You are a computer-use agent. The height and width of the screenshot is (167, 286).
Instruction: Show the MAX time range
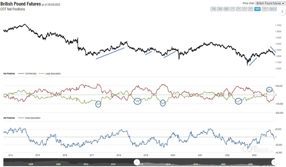coord(273,9)
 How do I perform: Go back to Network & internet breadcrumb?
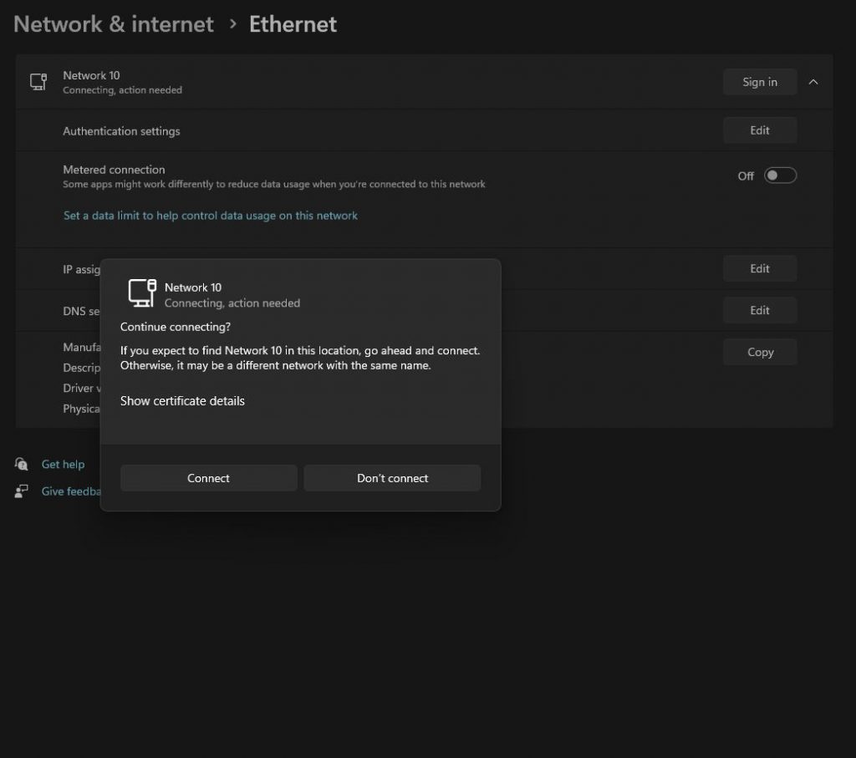[114, 24]
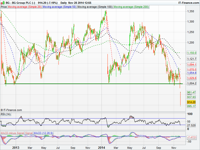Click the blue 1,054.8 price axis tag

coord(192,73)

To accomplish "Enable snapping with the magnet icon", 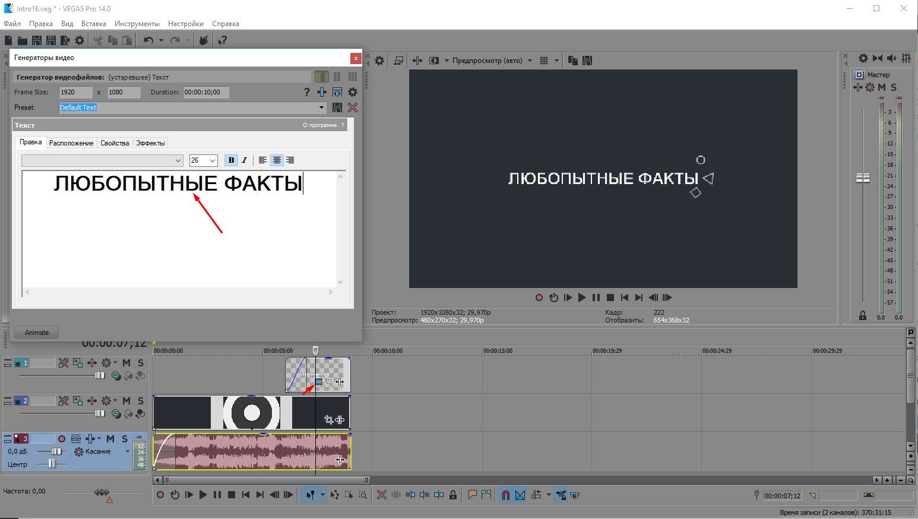I will 505,495.
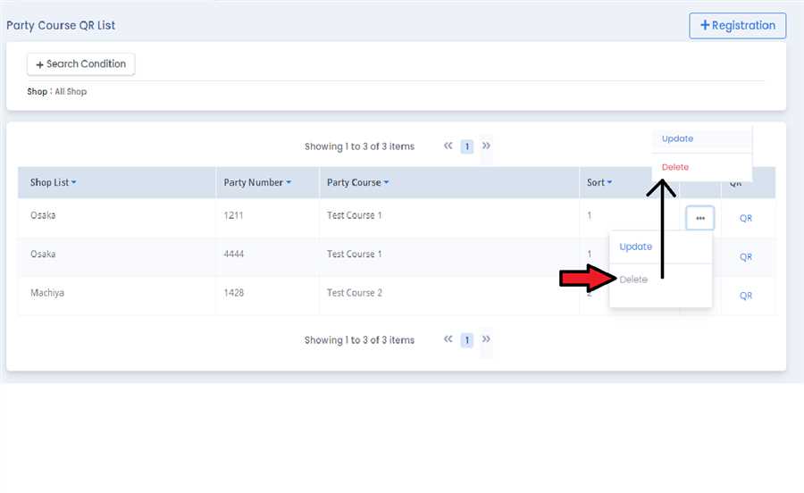Select page 1 above the table
This screenshot has width=804, height=493.
pyautogui.click(x=467, y=146)
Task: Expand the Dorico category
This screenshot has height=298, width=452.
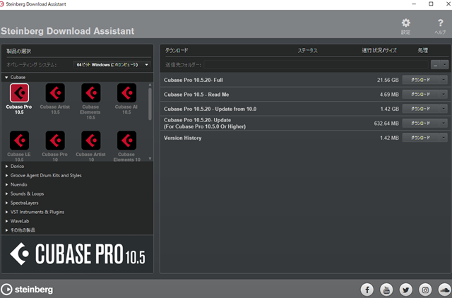Action: tap(7, 166)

• • •

**Aim of the task:** Beginning with the line that holds "Task: Expand the Dorico category", write out exactly the lines down to the end of the material above, and no others. Pictures are not part of the copy.

**Response below:**
Task: Expand the Dorico category
This screenshot has height=298, width=452.
Action: tap(7, 166)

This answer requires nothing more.